Leaning is what corners are about. In order to corner well a single track motorcycle has to lean. While there is still debate over counter-steering vs. body-steering, the simple fact is the quicker and smoother we can get the bike leaned over the faster we get on with the business of turning the thing. I’m a counter-steering advocate. Handlebar inputs are one of the best ways to make a motorcycle lean, or stand up after a turn. By simply pressing on the bar in the direction we want to go, we initiate lean. The bike “falls” inward towards the turn. When we reach the right lean, we ease up on the pressure, the bike’s steering geometry balances and we are in a turn. To stand the bike back up after the turn smoothly and quickly, we press on the outside grip, the bike “falls” up.
We ease up on the pressure when the bike is vertical and ride on. So, no matter your own leaning technique (I will always favor counter-steering, no matter how complex the physics discussion are about how it works, the simple fact is that it simply works), the more deliberate and smooth it is, the better your cornering.

Roll on the throttle and you will have a better corner. Just a slight roll on the throttle throughout the turn causes the bike
to stabilize on it’s suspension and transfers weight to the rear wheel. The bike ends up in a steady state of constant acceleration throughout the turn. This makes for a better turn. Remember I said that the first part of this ties to the last? If your entry speed was too high, you won’t be able to roll on the throttle.

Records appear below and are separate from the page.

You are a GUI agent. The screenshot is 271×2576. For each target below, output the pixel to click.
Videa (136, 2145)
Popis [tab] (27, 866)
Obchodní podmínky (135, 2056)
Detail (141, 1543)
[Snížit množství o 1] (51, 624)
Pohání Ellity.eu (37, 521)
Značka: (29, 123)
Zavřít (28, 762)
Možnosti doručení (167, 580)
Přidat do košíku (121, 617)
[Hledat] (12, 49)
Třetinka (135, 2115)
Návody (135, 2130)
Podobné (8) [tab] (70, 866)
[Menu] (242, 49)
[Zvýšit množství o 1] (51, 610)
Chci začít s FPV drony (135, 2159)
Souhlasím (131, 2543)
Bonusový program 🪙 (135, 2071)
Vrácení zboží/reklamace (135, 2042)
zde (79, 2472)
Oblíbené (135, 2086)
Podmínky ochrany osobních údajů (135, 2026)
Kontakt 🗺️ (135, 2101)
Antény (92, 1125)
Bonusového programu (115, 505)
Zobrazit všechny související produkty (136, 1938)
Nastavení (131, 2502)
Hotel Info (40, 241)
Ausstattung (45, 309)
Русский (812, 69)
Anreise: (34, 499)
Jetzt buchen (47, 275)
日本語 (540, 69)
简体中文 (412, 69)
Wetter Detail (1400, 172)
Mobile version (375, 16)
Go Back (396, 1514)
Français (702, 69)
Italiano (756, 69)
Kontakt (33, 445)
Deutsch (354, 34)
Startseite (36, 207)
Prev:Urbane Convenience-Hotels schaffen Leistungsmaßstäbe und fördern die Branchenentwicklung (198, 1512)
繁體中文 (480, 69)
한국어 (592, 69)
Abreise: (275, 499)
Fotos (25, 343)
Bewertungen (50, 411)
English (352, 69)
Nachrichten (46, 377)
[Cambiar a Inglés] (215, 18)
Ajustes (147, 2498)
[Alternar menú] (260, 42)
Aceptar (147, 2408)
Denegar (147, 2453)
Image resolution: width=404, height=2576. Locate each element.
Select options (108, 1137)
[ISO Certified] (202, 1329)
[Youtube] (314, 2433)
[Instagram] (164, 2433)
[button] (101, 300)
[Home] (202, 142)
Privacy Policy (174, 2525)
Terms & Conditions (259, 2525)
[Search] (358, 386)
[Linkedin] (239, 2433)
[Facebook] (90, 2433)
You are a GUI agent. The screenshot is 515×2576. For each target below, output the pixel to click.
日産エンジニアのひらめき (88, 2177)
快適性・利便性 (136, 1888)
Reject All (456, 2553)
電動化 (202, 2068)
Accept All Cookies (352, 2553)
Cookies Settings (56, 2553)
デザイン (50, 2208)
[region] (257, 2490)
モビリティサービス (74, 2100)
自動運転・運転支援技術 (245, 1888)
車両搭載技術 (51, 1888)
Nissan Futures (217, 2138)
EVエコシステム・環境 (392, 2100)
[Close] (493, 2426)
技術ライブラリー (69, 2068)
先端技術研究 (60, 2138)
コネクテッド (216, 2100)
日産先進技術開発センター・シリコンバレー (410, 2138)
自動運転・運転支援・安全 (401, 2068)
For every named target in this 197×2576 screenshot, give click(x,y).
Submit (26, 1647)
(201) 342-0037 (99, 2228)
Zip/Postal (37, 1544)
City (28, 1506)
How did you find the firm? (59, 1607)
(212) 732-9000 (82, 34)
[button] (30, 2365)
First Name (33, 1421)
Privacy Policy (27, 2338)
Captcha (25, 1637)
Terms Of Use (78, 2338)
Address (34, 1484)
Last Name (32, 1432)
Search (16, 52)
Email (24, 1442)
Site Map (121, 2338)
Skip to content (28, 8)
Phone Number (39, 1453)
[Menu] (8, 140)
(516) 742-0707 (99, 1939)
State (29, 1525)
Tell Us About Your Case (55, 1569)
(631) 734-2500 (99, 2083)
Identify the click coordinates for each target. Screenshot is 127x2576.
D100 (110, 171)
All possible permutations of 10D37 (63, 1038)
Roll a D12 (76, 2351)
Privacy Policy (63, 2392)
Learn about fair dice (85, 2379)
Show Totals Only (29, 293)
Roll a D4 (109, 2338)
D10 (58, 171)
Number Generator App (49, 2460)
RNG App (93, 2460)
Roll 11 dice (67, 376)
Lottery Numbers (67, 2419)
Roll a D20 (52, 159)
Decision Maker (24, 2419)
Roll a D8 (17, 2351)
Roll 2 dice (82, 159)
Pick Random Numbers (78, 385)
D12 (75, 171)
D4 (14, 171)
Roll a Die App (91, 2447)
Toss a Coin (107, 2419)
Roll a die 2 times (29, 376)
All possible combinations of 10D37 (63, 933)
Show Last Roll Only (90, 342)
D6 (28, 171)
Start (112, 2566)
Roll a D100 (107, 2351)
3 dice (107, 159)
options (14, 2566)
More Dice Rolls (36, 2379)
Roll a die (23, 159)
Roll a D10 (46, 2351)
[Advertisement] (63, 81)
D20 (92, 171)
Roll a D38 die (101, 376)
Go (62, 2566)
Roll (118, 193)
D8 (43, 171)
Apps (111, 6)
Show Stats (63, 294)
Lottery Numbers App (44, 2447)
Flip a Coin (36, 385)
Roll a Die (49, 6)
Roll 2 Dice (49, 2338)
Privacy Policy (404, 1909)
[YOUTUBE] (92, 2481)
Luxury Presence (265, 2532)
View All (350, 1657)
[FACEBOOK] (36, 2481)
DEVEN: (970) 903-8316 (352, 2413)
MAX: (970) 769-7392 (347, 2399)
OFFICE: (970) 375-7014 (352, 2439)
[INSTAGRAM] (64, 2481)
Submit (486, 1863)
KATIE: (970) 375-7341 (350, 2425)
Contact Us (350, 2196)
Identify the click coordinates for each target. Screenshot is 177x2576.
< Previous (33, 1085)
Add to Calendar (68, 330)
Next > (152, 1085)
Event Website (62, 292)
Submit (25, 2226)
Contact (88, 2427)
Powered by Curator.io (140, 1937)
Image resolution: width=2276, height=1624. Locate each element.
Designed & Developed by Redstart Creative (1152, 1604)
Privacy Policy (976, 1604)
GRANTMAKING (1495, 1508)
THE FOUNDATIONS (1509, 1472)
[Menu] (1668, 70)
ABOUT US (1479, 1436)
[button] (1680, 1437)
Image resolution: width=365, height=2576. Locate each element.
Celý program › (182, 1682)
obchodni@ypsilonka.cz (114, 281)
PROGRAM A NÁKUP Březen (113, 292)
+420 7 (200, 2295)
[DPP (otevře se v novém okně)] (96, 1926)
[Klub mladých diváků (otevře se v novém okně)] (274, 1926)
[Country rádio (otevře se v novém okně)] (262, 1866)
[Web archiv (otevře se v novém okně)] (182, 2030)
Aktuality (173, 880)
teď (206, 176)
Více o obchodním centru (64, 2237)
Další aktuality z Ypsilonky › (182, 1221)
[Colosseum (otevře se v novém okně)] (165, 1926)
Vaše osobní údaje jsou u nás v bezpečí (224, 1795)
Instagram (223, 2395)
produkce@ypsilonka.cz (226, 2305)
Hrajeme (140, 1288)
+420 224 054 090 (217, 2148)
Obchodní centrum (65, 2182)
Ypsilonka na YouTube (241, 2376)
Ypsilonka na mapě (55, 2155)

So, what can go wrong? If you don’t Slow your entry speed will be too high. If you don’t Look through the turn, you won’t see where you are going. You will end up making slight, twitchy, unsure, unstable mid-course corrections for every little blurry ripple you see three feet in front of your bike. If you don’t Lean, you can’t really turn. If you don’t Lean over far enough, you can run wide. If you don’t Roll, the bike isn’t as stable and it won’t hold the line you want.

It’s simple. It’s taught to new riders but, it applies to every single corner we ride It doesn’t matter if you are a MSF newbie rider just out of class with their completion card or one of the Bostrom boys. The corners don’t change, just the skill level of
the riders.

I took a ride shortly after taking my MSF basic rider course in preparation for becoming an instructor. The MSF isn’t the be all, end all of motorcycle teaching, it’s just the beginning. In this part though, they really have it right. As I rode over the following weeks, I concentrated on the Perfect Ride. That ride concentrated on cornering and, this 26 year rider had developed some bad habits. Every corner I came to, it was Slow, Look, Lean and Roll.

Slow, Look, Lean and Roll.

Slow Look, Lean and Roll.

A simple mantra, taught to students just learning to ride a motorcycle, meditating my way through the twisties, and making me a better rider.